As the following chart illustrates, Hong Kong (pop 7 million) has seen a large number of severe and/or fatal cases this winter, with the elderly (65+) and Baby Boomers (50-64) the hardest hit groups.


The following two charts compare the number of ICU admissions and deaths from this winter's flu season to the last few year's severe flu outbreaks.


They indicate that the number of ICU admissions are higher than during the severe 2014-15 H3N2 outbreak, but the number of deaths (after 8 weeks) are roughly the same. Compared to last summer's extended influenza A epidemic (blue line), this winter's outbreaks has gotten off to a very rapid start.

A few more selected excerpts from today's (Week 9) Hong Kong Flu Express:

FLU EXPRESS
 
Flu Express is a weekly report produced by the Respiratory Disease Office of the Centre for Health Protection. It monitors and summarizes the latest local and global influenza activities.


Local Situation of Influenza Activity (as of Mar 7, 2018)


Reporting period: Feb 25 – Mar 3, 2018 (Week 9)
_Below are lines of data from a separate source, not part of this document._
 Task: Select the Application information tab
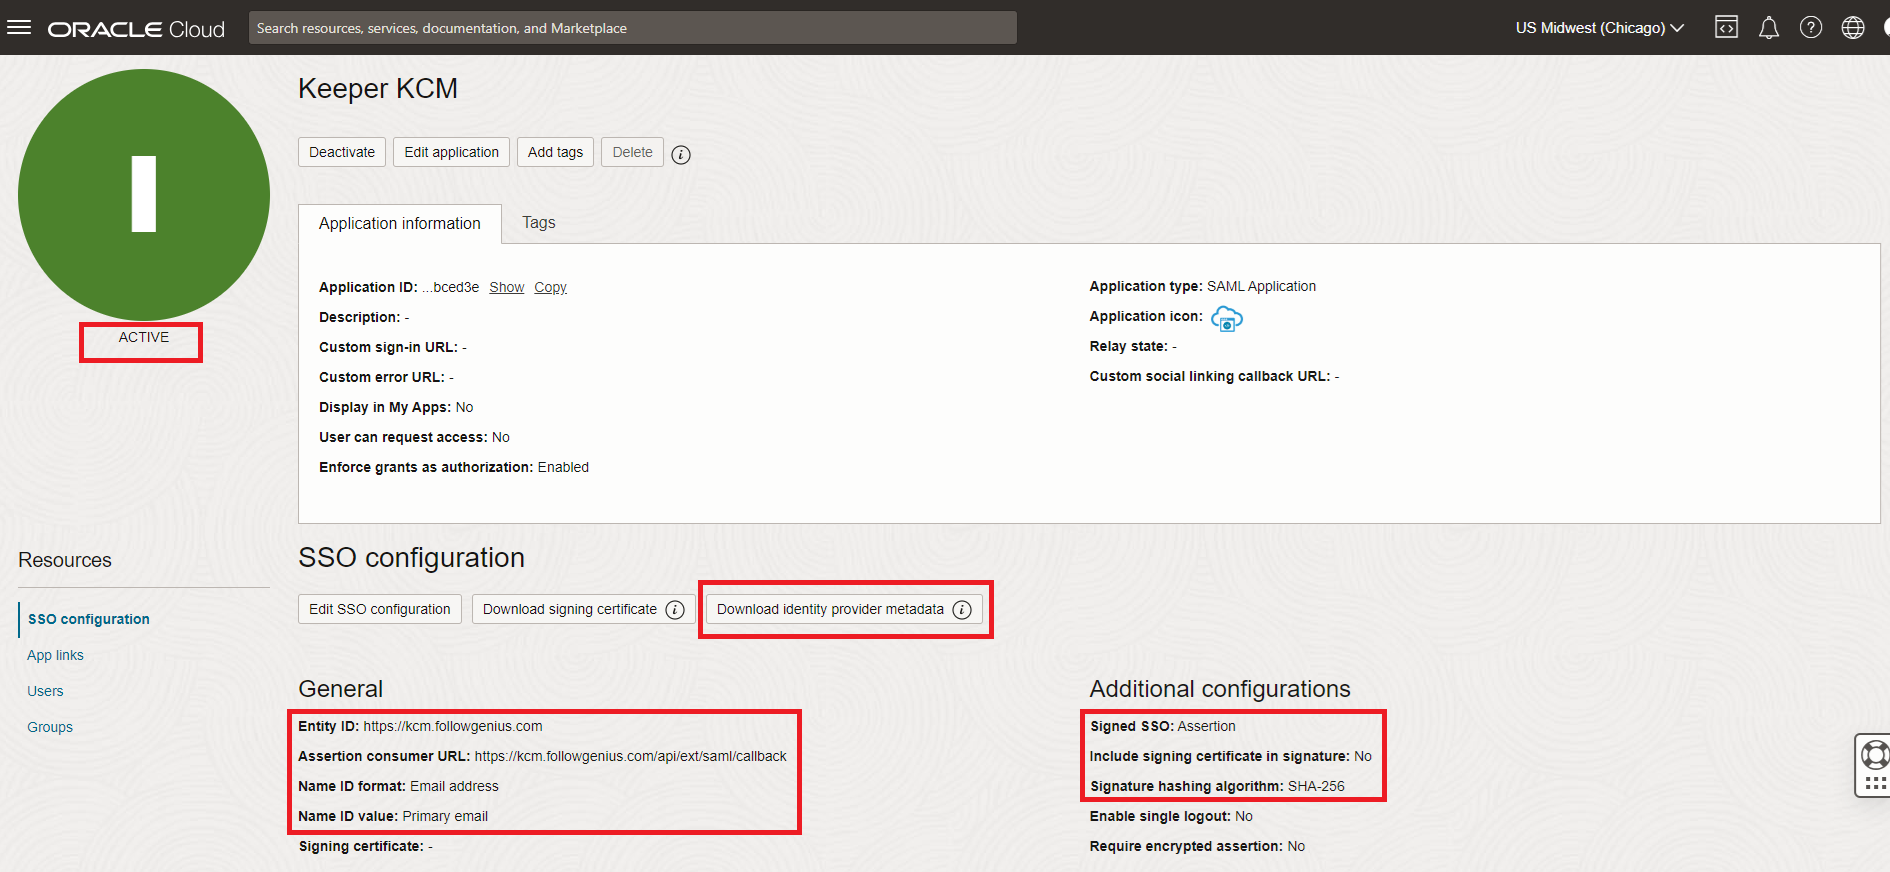pos(399,224)

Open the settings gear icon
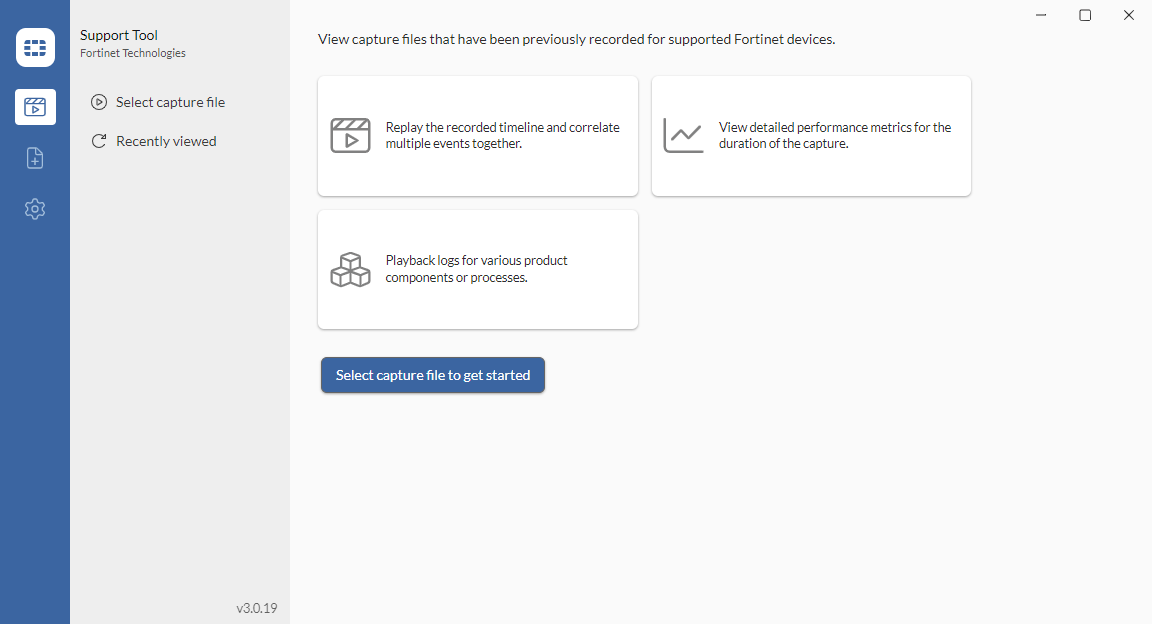pyautogui.click(x=35, y=209)
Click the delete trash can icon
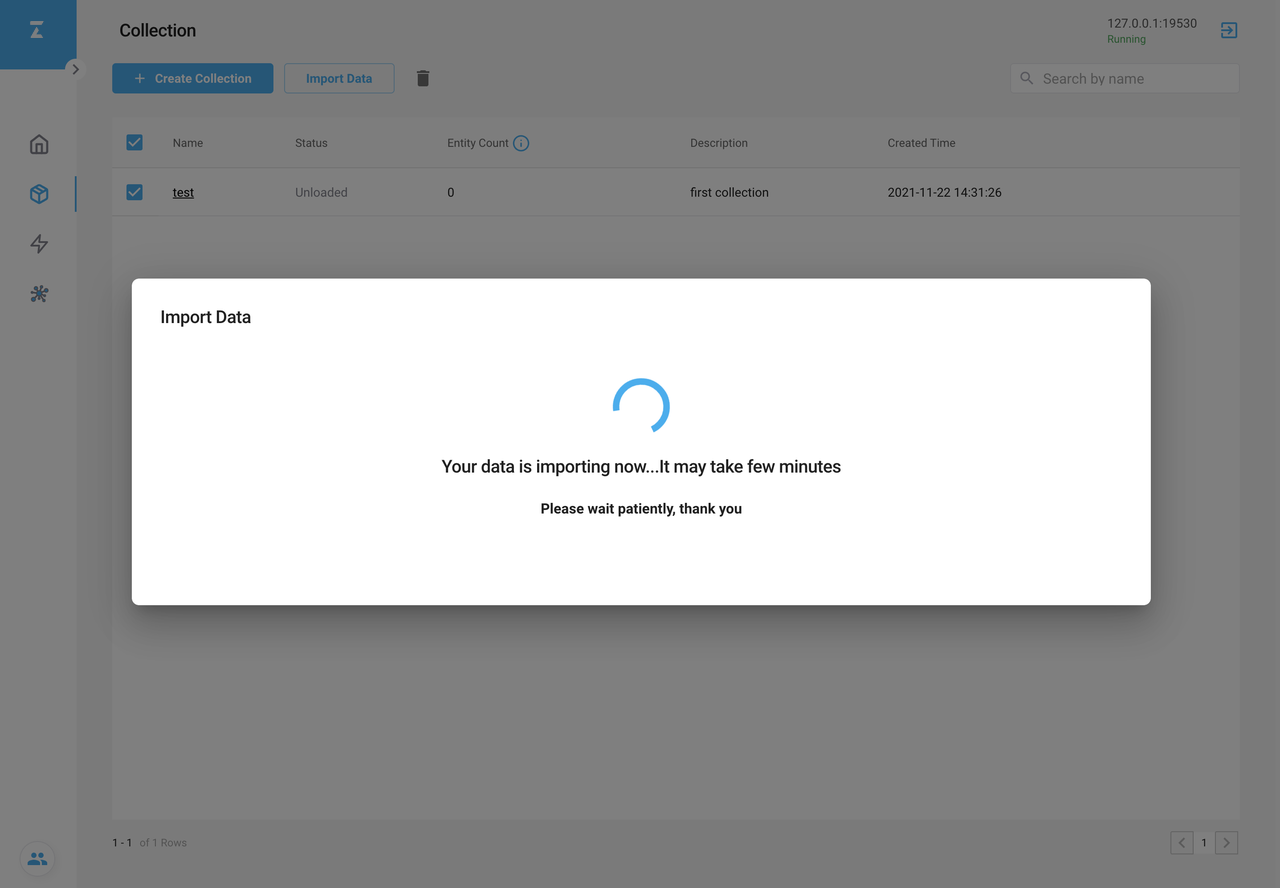Image resolution: width=1280 pixels, height=888 pixels. [423, 78]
  • The latest surveillance data showed that the local influenza activity has started to decrease but is still at a high level. It is foreseen that the local influenza activity will remain elevated for some time. Currently the predominating virus is influenza B.
  • Influenza can cause serious illnesses in high-risk individuals and even healthy persons. Given that seasonal influenza vaccines are safe and effective, all persons aged 6 months or above except those with known contraindications are recommended to receive influenza vaccine to protect themselves against seasonal influenza and its complications, as well as related hospitalisations and deaths.
  • Apart from adopting personal, hand and environmental hygiene practices against respiratory illnesses, those members of the public who have not received influenza vaccine are urged to get vaccinated as soon as possible for personal protection.
(SNIP)

Global Situation of Influenza Activity
 

  • In Mainland China (week ending Feb 18, 2018), both southern and northern provinces were still in winter influenza season. Although the proportion of ILI cases in emergency and outpatient departments increased as a result of decreased number of patients attending hospitals during the Lunar New Year holiday, the proportion of influenza detections was on a decreasing trend. Currently the influenza activity in southern provinces was higher than that in northern provinces. The proportion of influenza A detection was higher than that of influenza B. Influenza A(H1N1) and influenza B Yamagata viruses are predominating while levels of influenza A(H3N2) and influenza B Victoria viruses remained low. In southern provinces, the proportion of ILI cases in emergency and outpatient departments reported by sentinel hospitals was 5.6%, higher than that reported in the previous week (4.3%) and that in the corresponding period in 2015-2017 (2.7%, 3.0%, 2.7%). In northern provinces, that proportion was 4.5%, higher than those reported in the previous week (3.6%) and the corresponding period in 2015-2017 (2.7%, 3.3%, 2.7%). The proportion of influenza detections in the week ending Feb 18, 2018 was 33.0% (62.7% influenza A and 37.3% influenza B).
  • In Macau (as of Feb 24, 2018), the influenza activity has slowed down but remained at high level. The proportions of ILI cases in emergency departments among adults and children decreased. The proportion of influenza detections was 37.6%, lower than 46.7% in the previous week.
  • In Taiwan (week ending Mar 3, 2018), influenza activity remained at the peak of the season but was gradually slowing down. In the week ending Mar 3, the proportion of ILI cases in emergency department was 14.53% which was above the threshold of 11.4%. The predominating virus was influenza B.
  •  In Japan (week ending Feb 25, 2018), the influenza season has started in late November 2017. The average number of reported ILI cases per sentinel site has decreased to 22.64 in the week ending Feb 25, 2018 from 29.65 in the previous week. It was higher than the baseline level of 1.00. The predominating virus in the past five weeks was influenza B, followed by influenza A(H3N2) and A(H1N1)pdm09.